Exercise aim: Extract every line of the data below and reproduce each one verbatim, keeping the original order and wording.
#### Data rows
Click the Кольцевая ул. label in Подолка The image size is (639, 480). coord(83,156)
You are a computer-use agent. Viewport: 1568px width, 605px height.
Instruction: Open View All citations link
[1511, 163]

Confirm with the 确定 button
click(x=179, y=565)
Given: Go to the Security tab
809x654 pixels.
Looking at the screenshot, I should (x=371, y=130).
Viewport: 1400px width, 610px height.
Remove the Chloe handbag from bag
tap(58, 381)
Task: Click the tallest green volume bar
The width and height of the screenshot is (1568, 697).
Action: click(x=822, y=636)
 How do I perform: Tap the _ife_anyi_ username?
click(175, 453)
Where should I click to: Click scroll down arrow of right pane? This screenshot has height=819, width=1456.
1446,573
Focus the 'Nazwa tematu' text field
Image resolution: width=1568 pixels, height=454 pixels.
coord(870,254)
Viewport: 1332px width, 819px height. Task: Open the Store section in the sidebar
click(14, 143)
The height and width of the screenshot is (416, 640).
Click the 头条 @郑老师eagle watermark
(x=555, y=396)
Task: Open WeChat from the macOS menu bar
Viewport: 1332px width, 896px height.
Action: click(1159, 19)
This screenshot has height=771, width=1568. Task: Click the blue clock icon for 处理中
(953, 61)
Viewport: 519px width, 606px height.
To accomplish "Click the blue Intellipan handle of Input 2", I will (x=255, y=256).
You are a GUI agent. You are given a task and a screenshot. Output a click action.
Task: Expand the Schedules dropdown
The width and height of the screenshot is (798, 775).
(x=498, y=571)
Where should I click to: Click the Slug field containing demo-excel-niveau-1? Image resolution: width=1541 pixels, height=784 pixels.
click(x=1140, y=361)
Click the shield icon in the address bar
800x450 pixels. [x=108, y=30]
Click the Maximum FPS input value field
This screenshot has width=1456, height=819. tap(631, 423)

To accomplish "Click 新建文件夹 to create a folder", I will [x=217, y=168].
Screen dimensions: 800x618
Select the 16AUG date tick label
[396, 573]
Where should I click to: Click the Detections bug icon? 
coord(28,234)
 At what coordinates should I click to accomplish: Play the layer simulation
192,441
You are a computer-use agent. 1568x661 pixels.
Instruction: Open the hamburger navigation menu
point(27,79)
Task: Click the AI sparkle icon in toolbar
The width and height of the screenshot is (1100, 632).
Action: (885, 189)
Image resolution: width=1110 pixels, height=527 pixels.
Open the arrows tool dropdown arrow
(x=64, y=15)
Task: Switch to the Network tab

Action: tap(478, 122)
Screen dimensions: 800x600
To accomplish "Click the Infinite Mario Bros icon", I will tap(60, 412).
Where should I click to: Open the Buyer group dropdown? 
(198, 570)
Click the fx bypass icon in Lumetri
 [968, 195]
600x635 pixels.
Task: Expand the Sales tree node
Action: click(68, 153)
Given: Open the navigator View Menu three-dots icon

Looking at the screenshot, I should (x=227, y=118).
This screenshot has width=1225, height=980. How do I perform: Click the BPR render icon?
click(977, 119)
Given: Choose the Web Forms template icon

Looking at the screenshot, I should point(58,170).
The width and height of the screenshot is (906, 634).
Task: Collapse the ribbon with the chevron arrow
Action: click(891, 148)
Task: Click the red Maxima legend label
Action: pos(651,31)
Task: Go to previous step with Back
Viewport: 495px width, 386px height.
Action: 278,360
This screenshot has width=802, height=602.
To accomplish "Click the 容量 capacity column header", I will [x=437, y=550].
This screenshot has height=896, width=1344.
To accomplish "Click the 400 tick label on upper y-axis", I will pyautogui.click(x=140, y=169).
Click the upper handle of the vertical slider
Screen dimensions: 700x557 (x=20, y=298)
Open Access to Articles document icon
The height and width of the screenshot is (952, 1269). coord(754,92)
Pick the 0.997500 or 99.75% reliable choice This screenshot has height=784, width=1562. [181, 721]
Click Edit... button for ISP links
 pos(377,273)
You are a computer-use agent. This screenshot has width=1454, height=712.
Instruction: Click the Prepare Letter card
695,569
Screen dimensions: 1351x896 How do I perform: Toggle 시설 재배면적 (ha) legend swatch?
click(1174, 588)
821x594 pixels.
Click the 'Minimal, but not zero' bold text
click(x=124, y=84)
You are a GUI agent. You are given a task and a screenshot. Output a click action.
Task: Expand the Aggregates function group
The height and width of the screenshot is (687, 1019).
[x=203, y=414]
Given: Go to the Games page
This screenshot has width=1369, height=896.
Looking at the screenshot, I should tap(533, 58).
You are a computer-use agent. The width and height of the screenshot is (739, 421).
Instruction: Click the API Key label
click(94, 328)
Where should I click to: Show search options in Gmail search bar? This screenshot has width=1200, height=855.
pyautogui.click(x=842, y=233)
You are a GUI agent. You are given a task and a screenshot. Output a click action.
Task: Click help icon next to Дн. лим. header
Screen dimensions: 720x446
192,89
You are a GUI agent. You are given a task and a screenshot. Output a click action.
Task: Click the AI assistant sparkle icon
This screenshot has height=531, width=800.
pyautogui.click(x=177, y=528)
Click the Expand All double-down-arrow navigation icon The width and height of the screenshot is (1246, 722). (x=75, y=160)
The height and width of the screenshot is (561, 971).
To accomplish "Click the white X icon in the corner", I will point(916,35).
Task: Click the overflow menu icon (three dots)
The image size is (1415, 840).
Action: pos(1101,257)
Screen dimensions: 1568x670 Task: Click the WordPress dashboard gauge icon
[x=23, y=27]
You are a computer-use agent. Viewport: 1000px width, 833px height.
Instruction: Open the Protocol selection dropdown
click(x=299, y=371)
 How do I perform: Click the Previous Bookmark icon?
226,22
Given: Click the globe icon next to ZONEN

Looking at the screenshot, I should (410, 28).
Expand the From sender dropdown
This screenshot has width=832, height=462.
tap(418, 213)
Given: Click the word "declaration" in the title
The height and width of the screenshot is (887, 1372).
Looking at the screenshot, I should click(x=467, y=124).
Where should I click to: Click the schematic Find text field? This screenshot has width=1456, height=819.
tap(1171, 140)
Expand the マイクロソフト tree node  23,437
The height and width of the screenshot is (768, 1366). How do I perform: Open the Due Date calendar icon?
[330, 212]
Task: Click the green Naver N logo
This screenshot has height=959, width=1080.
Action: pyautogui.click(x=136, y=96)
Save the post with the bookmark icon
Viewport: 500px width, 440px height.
########
Result of the exercise:
Click the Кольцевая ул. label in Подолка The image size is (639, 480). coord(83,156)
You are a computer-use agent. Viewport: 1568px width, 605px height.
Instruction: Open View All citations link
[1511, 163]

Confirm with the 确定 button
click(x=179, y=565)
Given: Go to the Security tab
809x654 pixels.
Looking at the screenshot, I should (x=371, y=130).
Viewport: 1400px width, 610px height.
Remove the Chloe handbag from bag
tap(58, 381)
Task: Click the tallest green volume bar
The width and height of the screenshot is (1568, 697).
Action: click(x=822, y=636)
 How do I perform: Tap the _ife_anyi_ username?
click(175, 453)
Where should I click to: Click scroll down arrow of right pane? This screenshot has height=819, width=1456.
1446,573
Focus the 'Nazwa tematu' text field
Image resolution: width=1568 pixels, height=454 pixels.
coord(870,254)
Viewport: 1332px width, 819px height. Task: Open the Store section in the sidebar
click(14, 143)
The height and width of the screenshot is (416, 640).
Click the 头条 @郑老师eagle watermark
(x=555, y=396)
Task: Open WeChat from the macOS menu bar
Viewport: 1332px width, 896px height.
Action: click(1159, 19)
This screenshot has height=771, width=1568. Task: Click the blue clock icon for 处理中
(953, 61)
Viewport: 519px width, 606px height.
To accomplish "Click the blue Intellipan handle of Input 2", I will (x=255, y=256).
You are a GUI agent. You are given a task and a screenshot. Output a click action.
Task: Expand the Schedules dropdown
The width and height of the screenshot is (798, 775).
(x=498, y=571)
Where should I click to: Click the Slug field containing demo-excel-niveau-1? Image resolution: width=1541 pixels, height=784 pixels.
click(x=1140, y=361)
Click the shield icon in the address bar
800x450 pixels. [x=108, y=30]
Click the Maximum FPS input value field
This screenshot has width=1456, height=819. tap(631, 423)

To accomplish "Click 新建文件夹 to create a folder", I will [x=217, y=168].
Screen dimensions: 800x618
Select the 16AUG date tick label
[396, 573]
Where should I click to: Click the Detections bug icon? 
coord(28,234)
 At what coordinates should I click to accomplish: Play the layer simulation
192,441
You are a computer-use agent. 1568x661 pixels.
Instruction: Open the hamburger navigation menu
point(27,79)
Task: Click the AI sparkle icon in toolbar
The width and height of the screenshot is (1100, 632).
Action: (885, 189)
Image resolution: width=1110 pixels, height=527 pixels.
Open the arrows tool dropdown arrow
(x=64, y=15)
Task: Switch to the Network tab

Action: tap(478, 122)
Screen dimensions: 800x600
To accomplish "Click the Infinite Mario Bros icon", I will tap(60, 412).
Where should I click to: Open the Buyer group dropdown? 
(198, 570)
Click the fx bypass icon in Lumetri
 [968, 195]
600x635 pixels.
Task: Expand the Sales tree node
Action: click(68, 153)
Given: Open the navigator View Menu three-dots icon

Looking at the screenshot, I should (x=227, y=118).
This screenshot has width=1225, height=980. How do I perform: Click the BPR render icon?
click(977, 119)
Given: Choose the Web Forms template icon

Looking at the screenshot, I should point(58,170).
The width and height of the screenshot is (906, 634).
Task: Collapse the ribbon with the chevron arrow
Action: click(891, 148)
Task: Click the red Maxima legend label
Action: pos(651,31)
Task: Go to previous step with Back
Viewport: 495px width, 386px height.
Action: 278,360
This screenshot has width=802, height=602.
To accomplish "Click the 容量 capacity column header", I will [x=437, y=550].
This screenshot has height=896, width=1344.
To accomplish "Click the 400 tick label on upper y-axis", I will pyautogui.click(x=140, y=169).
Click the upper handle of the vertical slider
Screen dimensions: 700x557 (x=20, y=298)
Open Access to Articles document icon
The height and width of the screenshot is (952, 1269). coord(754,92)
Pick the 0.997500 or 99.75% reliable choice This screenshot has height=784, width=1562. [181, 721]
Click Edit... button for ISP links
 pos(377,273)
You are a computer-use agent. This screenshot has width=1454, height=712.
Instruction: Click the Prepare Letter card
695,569
Screen dimensions: 1351x896 How do I perform: Toggle 시설 재배면적 (ha) legend swatch?
click(1174, 588)
821x594 pixels.
Click the 'Minimal, but not zero' bold text
click(x=124, y=84)
You are a GUI agent. You are given a task and a screenshot. Output a click action.
Task: Expand the Aggregates function group
The height and width of the screenshot is (687, 1019).
[x=203, y=414]
Given: Go to the Games page
This screenshot has width=1369, height=896.
Looking at the screenshot, I should tap(533, 58).
You are a computer-use agent. The width and height of the screenshot is (739, 421).
Instruction: Click the API Key label
click(94, 328)
Where should I click to: Show search options in Gmail search bar? This screenshot has width=1200, height=855.
pyautogui.click(x=842, y=233)
You are a GUI agent. You are given a task and a screenshot. Output a click action.
Task: Click help icon next to Дн. лим. header
Screen dimensions: 720x446
192,89
You are a GUI agent. You are given a task and a screenshot. Output a click action.
Task: Click the AI assistant sparkle icon
This screenshot has height=531, width=800.
pyautogui.click(x=177, y=528)
Click the Expand All double-down-arrow navigation icon The width and height of the screenshot is (1246, 722). (x=75, y=160)
The height and width of the screenshot is (561, 971).
To accomplish "Click the white X icon in the corner", I will point(916,35).
Task: Click the overflow menu icon (three dots)
The image size is (1415, 840).
Action: pos(1101,257)
Screen dimensions: 1568x670 Task: Click the WordPress dashboard gauge icon
[x=23, y=27]
You are a computer-use agent. Viewport: 1000px width, 833px height.
Instruction: Open the Protocol selection dropdown
click(x=299, y=371)
 How do I perform: Click the Previous Bookmark icon?
226,22
Given: Click the globe icon next to ZONEN

Looking at the screenshot, I should (410, 28).
Expand the From sender dropdown
This screenshot has width=832, height=462.
tap(418, 213)
Given: Click the word "declaration" in the title
The height and width of the screenshot is (887, 1372).
Looking at the screenshot, I should click(x=467, y=124).
Where should I click to: Click the schematic Find text field? This screenshot has width=1456, height=819.
tap(1171, 140)
Expand the マイクロソフト tree node  23,437
The height and width of the screenshot is (768, 1366). How do I perform: Open the Due Date calendar icon?
[330, 212]
Task: Click the green Naver N logo
This screenshot has height=959, width=1080.
Action: pyautogui.click(x=136, y=96)
Save the post with the bookmark icon
Viewport: 500px width, 440px height.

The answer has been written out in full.